Samsung se dedica a brindar a sus usuarios productos y servicios diseñados para hacer que cada día sea más épico. Una parte crucial de este compromiso es ofrecer a las personas innovaciones que protejan el planeta y conserven nuestros recursos naturales.

Al diseñar los empaques se siguen tres principios de diseño: reducir, reemplazar y reciclar, los cuales han guiado los cambios ecológicos en la caja de la serie Galaxy S. Desde el tamaño hasta los materiales utilizados, Samsung trabajó para optimizar el embalaje del producto e implementar procesos más sustentables.

Desde el lanzamiento de Galaxy S7 en 2016, Samsung ha desarrollado empaques más ecológicos con cada generación de la serie Galaxy S. A lo largo de esta trayectoria, hemos trabajado para eliminar los elementos que podrían ser un impedimento para que las personas reciclen fácilmente el empaque de los productos después de la compra.

El empaque para la serie Galaxy S21 contiene sólo el 4 % del plástico utilizado en Galaxy S7, lo que reduce los residuos generados por unidad de empaque en un 49 %. Del mismo modo, el empaque de Galaxy S21 contiene sólo el 58 % del papel utilizado en Galaxy S7, ayudando a ahorrar unos 44.802 árboles al año. [3] Como resultado de estos continuos esfuerzos de sustentabilidad, se disminuyó la cantidad de carbono generada durante el desarrollo del empaque de la serie Galaxy S21 en un 50 %, en comparación con Galaxy S7.

Luego de una extensa investigación con materiales ecológicos, el empaque de Galaxy S8 tuvo varios avances en comparación con la serie Galaxy S anterior.

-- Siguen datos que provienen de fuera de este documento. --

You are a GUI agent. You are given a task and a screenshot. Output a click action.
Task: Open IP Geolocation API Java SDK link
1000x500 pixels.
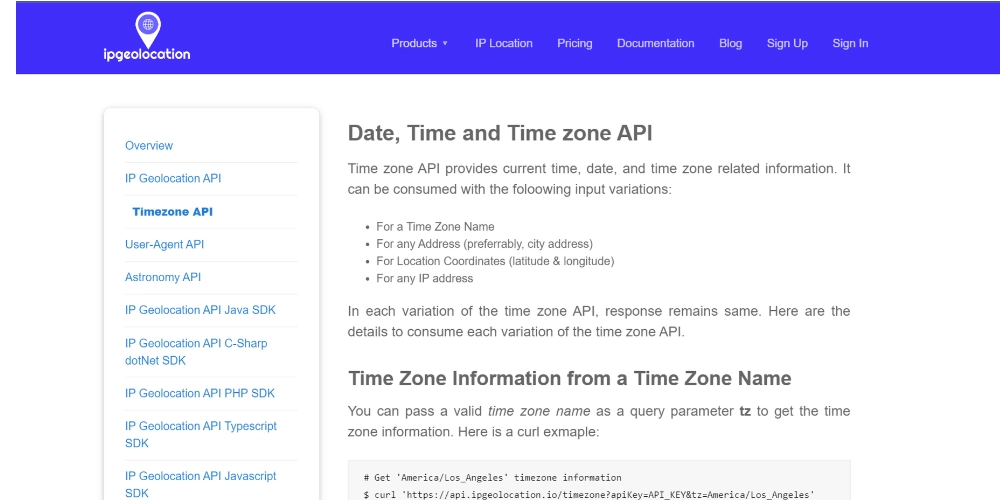click(x=200, y=311)
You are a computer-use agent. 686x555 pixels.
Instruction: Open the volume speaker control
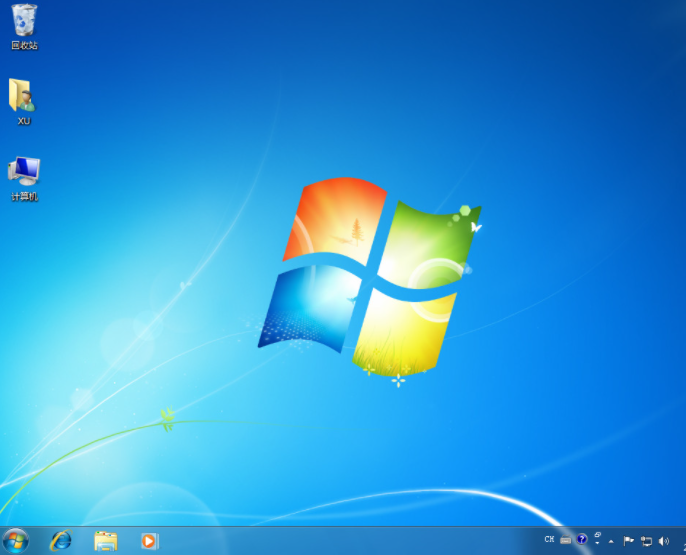pos(663,541)
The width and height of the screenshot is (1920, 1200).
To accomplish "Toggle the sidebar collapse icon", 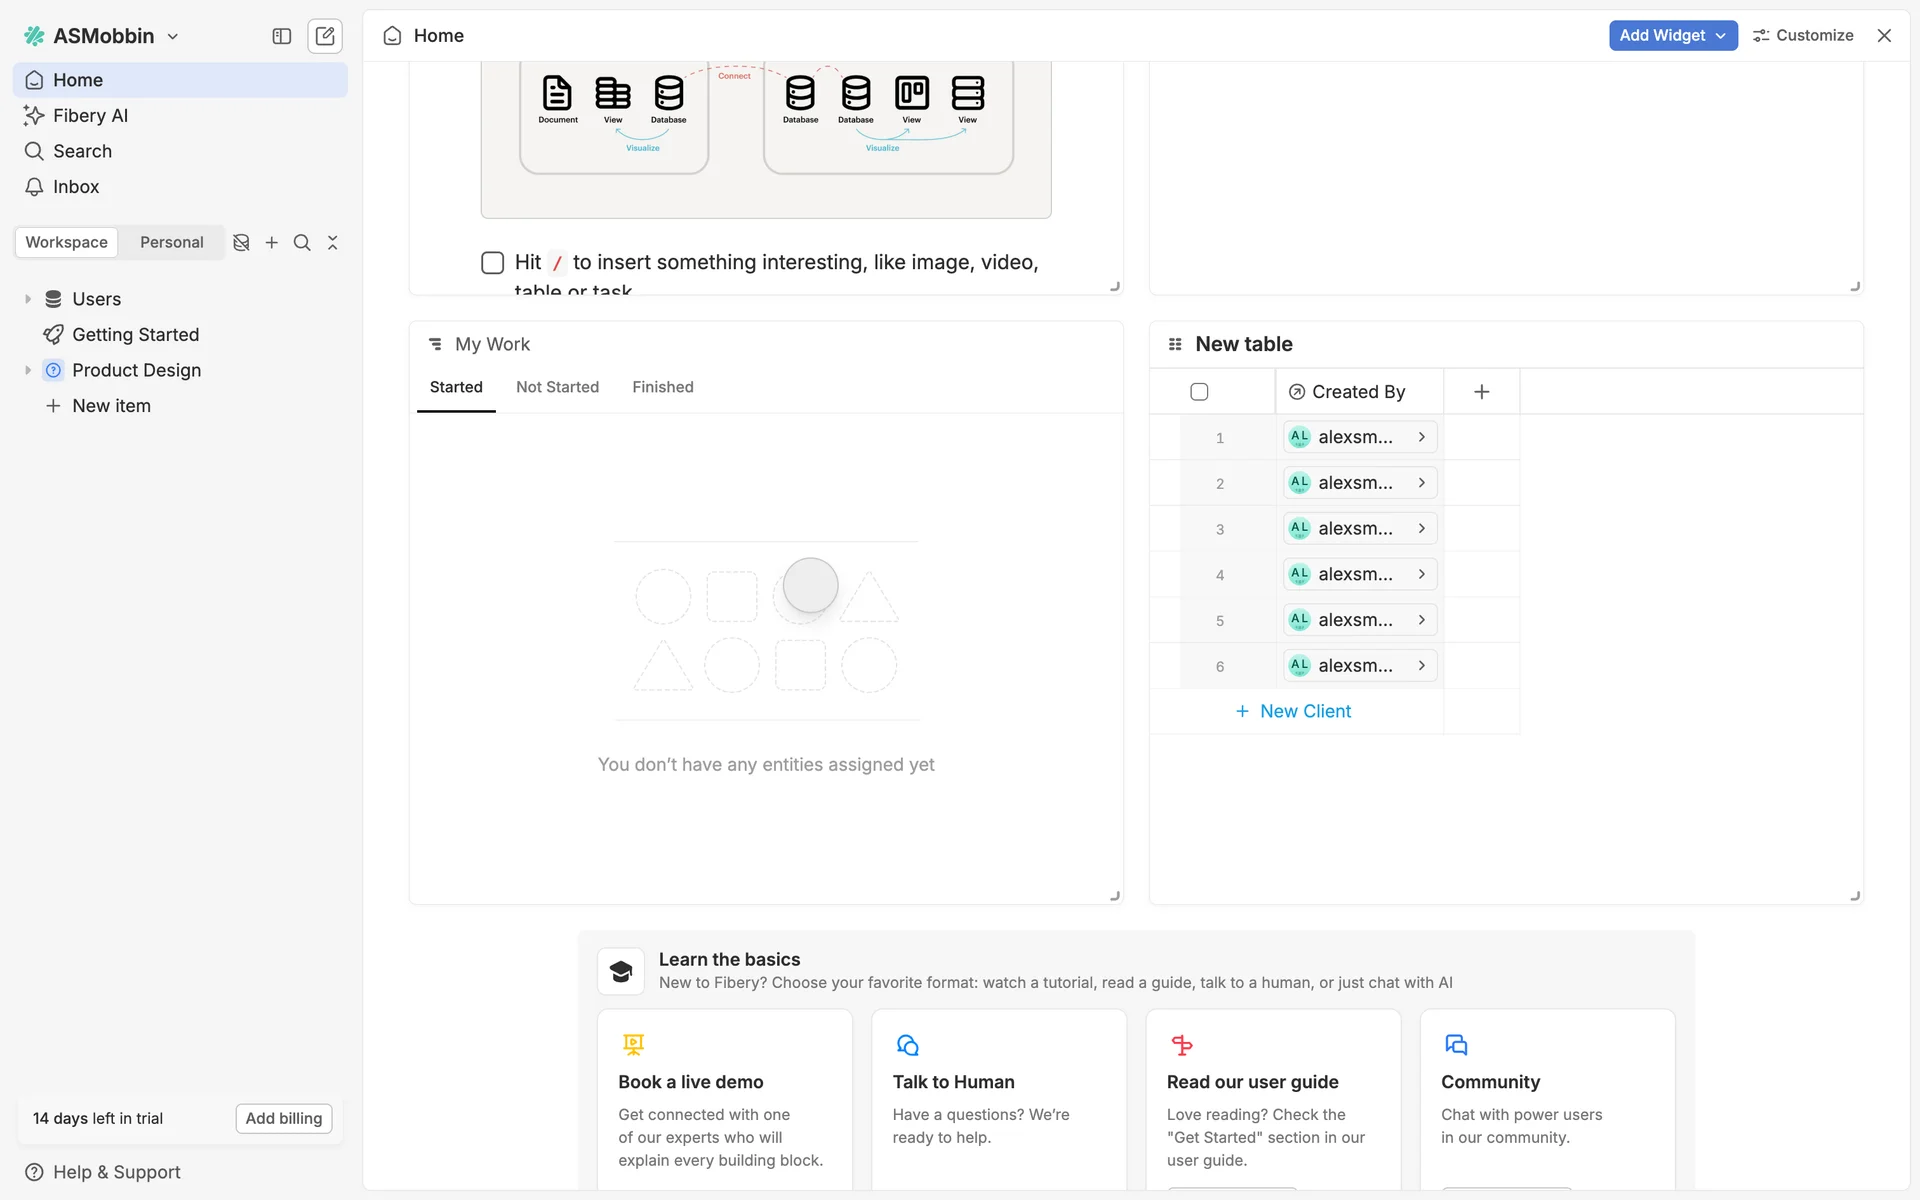I will point(282,36).
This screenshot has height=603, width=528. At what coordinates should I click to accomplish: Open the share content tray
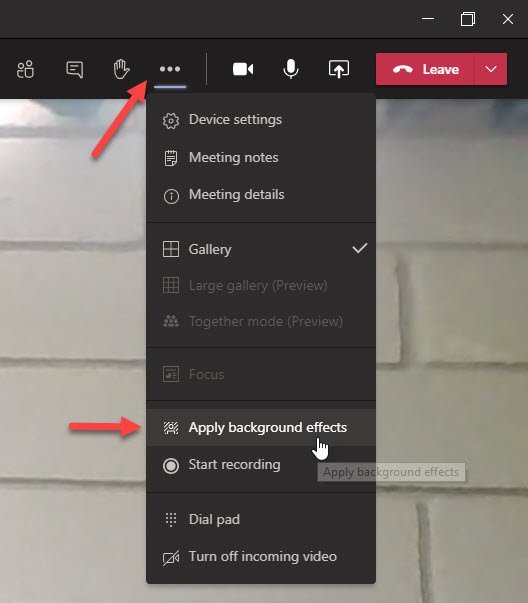(x=339, y=69)
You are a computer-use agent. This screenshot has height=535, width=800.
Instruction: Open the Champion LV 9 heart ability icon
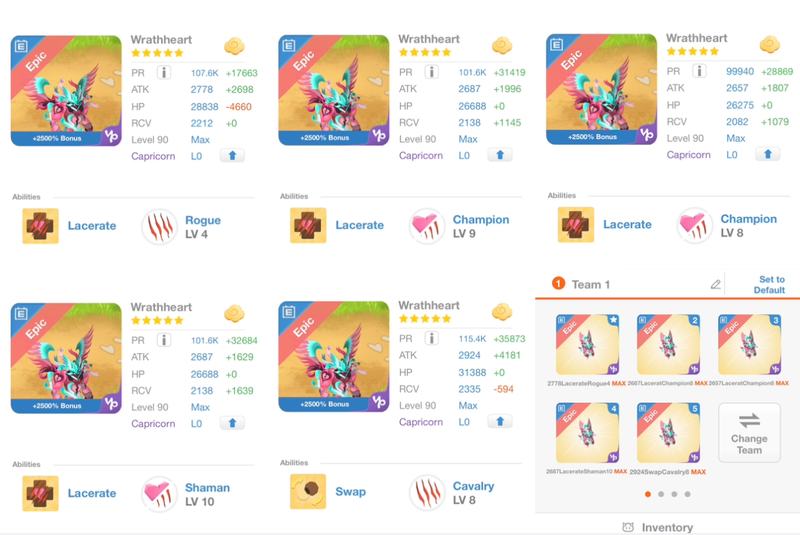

Se retiró el imán del interior del empaque junto a la caja de plástico para audífonos, mientras que la bandeja de accesorios  (tradicionalmente compuesta de plástico) se realizó con material a base de papel.

Para el lanzamiento de Galaxy S9, se realizó un esfuerzo adicional para reducir los residuos plásticos. Samsung cambió el material de la bandeja del dispositivo de plástico a un material de molde de pulpa, integrando materiales reciclados en el proceso.